Although that may seem like an obvious violation of the Fifth Amendment's ban on double jeopardy, the Supreme Court last week ruled that it wasn't. As the six justices in the majority saw it, that puzzling conclusion was the logical result of the Court's counterintuitive precedents on this subject.

The Fifth Amendment says no person will "be subject for the same offence to be twice put in jeopardy of life or limb." But under the Court's longstanding "dual-sovereignty" doctrine, an offense is not "the same" when it is criminalized by two different governments.

That doctrine allows serial state and federal prosecutions for the same crime, opening the door to double punishment or a second trial after an acquittal.
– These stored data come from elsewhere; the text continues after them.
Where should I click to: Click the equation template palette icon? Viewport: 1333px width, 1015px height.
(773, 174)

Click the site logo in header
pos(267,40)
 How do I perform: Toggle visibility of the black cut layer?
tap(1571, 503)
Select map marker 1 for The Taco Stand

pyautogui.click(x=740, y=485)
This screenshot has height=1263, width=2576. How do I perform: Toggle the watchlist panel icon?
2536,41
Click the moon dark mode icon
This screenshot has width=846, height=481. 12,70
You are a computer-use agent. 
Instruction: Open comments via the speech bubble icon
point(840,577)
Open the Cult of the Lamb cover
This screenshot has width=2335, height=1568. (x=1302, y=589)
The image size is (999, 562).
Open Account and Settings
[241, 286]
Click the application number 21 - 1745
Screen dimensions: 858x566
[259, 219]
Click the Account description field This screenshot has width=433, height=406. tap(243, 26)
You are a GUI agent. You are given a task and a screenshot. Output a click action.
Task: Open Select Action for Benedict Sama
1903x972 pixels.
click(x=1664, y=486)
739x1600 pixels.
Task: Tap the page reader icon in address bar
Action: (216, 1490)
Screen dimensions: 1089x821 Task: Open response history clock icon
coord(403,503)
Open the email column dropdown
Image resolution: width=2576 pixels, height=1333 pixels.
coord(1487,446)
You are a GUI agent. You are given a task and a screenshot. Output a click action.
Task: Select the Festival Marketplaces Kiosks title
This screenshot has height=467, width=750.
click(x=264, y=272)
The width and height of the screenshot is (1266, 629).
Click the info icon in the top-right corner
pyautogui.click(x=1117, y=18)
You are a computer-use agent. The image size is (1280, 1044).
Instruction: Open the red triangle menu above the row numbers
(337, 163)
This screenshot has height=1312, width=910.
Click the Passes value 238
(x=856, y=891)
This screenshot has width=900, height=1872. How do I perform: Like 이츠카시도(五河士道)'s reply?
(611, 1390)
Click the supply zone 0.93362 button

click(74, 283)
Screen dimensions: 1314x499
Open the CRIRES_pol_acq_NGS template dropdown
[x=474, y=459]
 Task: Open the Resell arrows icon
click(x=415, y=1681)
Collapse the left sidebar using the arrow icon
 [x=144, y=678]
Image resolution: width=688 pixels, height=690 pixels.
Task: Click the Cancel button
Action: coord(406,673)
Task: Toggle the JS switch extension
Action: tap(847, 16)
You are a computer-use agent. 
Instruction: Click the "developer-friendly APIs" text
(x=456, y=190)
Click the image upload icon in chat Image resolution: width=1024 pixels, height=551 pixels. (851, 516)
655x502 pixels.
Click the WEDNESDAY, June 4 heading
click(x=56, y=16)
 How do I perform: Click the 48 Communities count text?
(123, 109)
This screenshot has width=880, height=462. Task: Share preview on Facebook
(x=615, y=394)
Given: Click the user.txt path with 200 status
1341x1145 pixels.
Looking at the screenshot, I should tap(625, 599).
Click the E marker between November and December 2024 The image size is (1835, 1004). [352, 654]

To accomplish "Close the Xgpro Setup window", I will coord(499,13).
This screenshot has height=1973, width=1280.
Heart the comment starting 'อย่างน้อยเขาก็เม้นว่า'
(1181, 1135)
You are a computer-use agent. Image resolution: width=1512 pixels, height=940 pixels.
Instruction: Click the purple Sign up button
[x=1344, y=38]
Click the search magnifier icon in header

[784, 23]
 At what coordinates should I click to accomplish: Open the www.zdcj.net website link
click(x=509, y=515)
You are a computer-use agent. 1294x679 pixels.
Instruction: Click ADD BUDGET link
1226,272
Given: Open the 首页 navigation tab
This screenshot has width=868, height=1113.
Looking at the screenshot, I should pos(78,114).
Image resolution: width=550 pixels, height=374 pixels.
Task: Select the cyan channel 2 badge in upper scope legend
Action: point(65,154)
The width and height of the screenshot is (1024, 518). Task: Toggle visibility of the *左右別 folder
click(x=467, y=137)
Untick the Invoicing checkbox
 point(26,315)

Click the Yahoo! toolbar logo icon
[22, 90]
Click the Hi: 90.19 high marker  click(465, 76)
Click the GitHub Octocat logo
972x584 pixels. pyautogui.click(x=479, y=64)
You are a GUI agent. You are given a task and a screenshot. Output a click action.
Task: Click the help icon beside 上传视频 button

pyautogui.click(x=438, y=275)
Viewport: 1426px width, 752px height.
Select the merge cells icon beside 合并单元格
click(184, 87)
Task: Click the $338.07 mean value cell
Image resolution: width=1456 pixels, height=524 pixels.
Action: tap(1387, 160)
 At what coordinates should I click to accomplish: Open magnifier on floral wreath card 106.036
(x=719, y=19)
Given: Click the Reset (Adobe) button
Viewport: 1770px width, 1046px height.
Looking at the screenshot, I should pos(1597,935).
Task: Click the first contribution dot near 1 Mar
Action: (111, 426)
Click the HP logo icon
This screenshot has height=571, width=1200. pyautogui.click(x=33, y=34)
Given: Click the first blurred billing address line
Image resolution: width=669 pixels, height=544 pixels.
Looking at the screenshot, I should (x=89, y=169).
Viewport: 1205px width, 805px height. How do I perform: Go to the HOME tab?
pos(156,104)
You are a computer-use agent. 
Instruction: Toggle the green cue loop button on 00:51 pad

Although neither seems just, the Court says both are perfectly constitutional.

The justices reaffirmed that view in a 2019 case involving a man with a felony record who was convicted twice and punished twice for illegally possessing a gun—first in state court, then in federal court. Although the elements of the crime were the same in both cases, the majority said, the two prosecutions did not amount to double jeopardy because they involved two different "sovereigns."

Justice Neil Gorsuch strenuously dissented in that case. "A free society does not allow its government to try the same individual for the same crime until it's happy with the result," he wrote. "Unfortunately, the Court today endorses a colossal exception to this ancient rule against double jeopardy."

Gorsuch, joined by Justices Sonia Sotomayor and Elena Kagan, dissented again last week. Even the "colossal exception" created by the dual-sovereignty doctrine, he said, is not big enough to encompass the two cases against Denezpi, both of which were pursued by the federal government under federal law.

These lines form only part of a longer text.